BACKGROUND: One third of the elderly population with symptomatic calcified aortic stenosis cannot undergo surgery due to their high operative risk. The transcatheter aortic-valve implantation (TAVI) has emerged as an alternative therapy for this group of patients. METHODS: All patients submitted to TAVI from November 2008 to April 2012 were included in our study. We report the baseline clinical characteristics, procedural data, hospital outcomes and clinical follow-up of this population. Definitions were based on the Valve Academic Research Consortium criteria. RESULTS: TAVI was performed in 23 patients, with 79 ± 6.7 years of age, and 56% were female.

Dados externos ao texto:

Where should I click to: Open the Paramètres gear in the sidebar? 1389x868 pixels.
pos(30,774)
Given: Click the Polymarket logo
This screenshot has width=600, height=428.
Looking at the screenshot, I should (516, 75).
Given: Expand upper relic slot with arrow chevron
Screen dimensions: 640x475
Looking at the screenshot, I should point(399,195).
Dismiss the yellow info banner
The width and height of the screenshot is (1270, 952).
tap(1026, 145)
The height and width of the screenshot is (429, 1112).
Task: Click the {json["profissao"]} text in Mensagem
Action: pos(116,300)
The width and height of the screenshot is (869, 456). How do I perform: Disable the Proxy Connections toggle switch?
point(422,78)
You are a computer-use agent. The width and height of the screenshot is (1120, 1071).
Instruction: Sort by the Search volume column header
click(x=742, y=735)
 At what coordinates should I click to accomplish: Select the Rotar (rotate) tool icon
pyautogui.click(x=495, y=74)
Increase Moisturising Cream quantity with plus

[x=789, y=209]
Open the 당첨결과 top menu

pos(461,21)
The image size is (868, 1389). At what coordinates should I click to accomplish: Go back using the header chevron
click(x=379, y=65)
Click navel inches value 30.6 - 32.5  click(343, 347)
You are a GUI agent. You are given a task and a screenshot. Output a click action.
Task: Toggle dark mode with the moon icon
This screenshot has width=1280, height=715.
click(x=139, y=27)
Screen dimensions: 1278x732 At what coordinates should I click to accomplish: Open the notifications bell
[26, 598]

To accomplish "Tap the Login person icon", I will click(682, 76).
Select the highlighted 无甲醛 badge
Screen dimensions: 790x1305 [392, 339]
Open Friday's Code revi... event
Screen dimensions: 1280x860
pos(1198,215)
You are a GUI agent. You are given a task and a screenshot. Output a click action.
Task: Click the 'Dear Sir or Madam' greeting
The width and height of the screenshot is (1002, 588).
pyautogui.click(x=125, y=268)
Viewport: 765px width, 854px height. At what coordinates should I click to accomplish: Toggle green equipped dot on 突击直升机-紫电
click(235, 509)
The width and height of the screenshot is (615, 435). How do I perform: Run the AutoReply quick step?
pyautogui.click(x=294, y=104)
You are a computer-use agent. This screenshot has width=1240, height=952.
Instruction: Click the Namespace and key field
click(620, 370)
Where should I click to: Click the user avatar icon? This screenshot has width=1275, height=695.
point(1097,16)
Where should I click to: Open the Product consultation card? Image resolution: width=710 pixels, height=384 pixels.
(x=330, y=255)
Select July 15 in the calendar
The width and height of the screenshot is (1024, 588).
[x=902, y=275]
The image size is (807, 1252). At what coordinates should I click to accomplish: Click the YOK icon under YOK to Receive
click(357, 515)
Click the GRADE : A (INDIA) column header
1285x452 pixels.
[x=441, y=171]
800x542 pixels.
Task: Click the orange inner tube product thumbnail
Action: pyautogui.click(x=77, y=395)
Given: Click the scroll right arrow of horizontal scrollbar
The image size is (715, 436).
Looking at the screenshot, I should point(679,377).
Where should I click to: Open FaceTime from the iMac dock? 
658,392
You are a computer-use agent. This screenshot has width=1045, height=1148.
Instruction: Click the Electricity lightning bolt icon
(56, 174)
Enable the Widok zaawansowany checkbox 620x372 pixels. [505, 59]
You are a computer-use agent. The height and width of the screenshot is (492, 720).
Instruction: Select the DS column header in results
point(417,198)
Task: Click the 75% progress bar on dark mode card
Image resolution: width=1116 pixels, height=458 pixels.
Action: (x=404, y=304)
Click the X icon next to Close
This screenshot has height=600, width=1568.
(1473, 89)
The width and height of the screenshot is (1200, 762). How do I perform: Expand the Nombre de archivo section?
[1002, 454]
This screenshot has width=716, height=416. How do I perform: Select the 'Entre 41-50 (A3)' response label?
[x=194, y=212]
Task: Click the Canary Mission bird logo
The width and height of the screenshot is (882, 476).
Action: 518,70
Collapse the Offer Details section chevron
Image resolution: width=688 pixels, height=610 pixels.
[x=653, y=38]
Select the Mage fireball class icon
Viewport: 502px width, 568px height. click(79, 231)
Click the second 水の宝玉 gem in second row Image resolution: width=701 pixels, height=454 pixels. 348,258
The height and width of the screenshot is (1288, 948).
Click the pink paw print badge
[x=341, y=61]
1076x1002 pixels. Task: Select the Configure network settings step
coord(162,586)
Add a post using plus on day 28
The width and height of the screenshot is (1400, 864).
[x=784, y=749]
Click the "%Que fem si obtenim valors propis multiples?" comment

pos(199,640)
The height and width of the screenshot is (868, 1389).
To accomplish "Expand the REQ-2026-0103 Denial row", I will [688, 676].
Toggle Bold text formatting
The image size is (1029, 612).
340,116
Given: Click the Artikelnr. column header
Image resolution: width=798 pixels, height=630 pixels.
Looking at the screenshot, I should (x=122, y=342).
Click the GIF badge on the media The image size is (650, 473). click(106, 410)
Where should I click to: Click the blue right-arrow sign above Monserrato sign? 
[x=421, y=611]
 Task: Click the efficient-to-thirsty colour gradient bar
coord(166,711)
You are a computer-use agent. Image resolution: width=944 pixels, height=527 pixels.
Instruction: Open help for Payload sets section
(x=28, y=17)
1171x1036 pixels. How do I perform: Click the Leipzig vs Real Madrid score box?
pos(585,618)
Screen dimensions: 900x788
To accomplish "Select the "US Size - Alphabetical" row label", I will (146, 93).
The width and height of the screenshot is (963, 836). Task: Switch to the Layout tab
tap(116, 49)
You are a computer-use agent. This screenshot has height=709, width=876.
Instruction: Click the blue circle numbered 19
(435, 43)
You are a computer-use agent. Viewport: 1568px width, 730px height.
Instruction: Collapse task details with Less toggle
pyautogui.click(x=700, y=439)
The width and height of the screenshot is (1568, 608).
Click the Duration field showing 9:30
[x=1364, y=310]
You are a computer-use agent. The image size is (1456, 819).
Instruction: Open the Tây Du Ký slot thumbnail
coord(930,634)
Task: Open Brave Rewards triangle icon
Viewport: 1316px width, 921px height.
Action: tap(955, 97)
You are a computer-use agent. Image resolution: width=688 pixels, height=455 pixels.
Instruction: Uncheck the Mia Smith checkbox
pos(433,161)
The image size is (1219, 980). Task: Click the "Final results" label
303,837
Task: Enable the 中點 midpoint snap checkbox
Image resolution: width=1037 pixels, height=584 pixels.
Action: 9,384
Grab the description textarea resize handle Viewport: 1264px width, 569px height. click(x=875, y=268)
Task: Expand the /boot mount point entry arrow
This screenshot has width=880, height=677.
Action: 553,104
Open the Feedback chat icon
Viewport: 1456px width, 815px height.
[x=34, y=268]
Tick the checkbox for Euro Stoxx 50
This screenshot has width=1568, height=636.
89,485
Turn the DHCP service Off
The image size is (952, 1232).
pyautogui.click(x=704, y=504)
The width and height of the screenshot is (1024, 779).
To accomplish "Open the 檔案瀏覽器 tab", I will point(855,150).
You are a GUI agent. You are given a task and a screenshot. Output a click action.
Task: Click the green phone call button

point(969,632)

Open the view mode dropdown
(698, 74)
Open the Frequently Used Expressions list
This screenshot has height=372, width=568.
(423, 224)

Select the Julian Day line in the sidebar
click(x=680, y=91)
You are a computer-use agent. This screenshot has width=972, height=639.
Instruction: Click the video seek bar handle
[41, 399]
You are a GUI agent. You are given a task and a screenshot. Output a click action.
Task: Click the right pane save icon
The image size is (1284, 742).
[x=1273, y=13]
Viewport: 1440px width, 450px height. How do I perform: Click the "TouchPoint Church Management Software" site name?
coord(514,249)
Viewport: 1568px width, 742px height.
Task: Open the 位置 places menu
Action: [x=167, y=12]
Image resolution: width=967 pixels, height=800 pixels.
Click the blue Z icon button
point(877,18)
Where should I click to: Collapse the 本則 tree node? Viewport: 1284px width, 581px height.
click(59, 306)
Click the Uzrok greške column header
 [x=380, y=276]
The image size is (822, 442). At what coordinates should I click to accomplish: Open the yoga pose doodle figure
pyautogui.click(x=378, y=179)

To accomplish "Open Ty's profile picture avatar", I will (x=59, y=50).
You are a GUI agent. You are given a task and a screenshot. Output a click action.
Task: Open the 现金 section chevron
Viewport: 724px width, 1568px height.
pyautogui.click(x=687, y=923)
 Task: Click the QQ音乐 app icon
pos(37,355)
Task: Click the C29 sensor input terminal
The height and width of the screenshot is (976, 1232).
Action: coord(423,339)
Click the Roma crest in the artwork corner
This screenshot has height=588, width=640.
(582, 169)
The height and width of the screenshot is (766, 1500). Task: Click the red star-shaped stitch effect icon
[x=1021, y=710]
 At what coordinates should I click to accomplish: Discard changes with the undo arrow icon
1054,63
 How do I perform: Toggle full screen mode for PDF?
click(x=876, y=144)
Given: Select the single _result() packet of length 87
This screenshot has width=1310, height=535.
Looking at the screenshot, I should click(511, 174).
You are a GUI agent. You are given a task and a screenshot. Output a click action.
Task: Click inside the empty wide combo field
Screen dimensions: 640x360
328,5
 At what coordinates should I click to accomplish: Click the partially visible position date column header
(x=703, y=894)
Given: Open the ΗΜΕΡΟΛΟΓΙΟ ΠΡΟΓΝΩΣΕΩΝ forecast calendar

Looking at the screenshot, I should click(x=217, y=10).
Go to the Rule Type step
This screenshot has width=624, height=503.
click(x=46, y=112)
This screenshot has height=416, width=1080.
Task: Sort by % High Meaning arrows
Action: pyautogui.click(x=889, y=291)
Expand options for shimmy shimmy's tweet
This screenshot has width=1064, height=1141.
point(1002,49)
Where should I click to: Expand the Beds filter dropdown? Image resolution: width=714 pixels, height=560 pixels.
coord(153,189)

The EuroSCORE was 20.4 ± 11.1%. The CoreValve® prosthesis was used in 19 patients (82.6%) and the Edwards SAPIEN TM valve was used in the remaining ones. Procedure success rate was 96%. The mean follow-up was 22 ± 12.8 months, with 6 deaths (26.1%) in this period, 3 of which were observed in the first 30 days (13%) and other 2 (21.7%) by the end of the first year. One patient had a transient ischemic attack during hospitalization (4.3%), but there were no episodes of stroke or myocardial infarction in the periprocedural period or in the follow-up. The composite safety endpoint at 30 days was observed in 5 patients (21.7%) and the composite efficacy endpoint at 12 months was 78.3%. CONCLUSIONS: The results of this study demonstrate that TAVI is an attractive procedure for the treatment of patients with calcified aortic stenosis and high operative risk.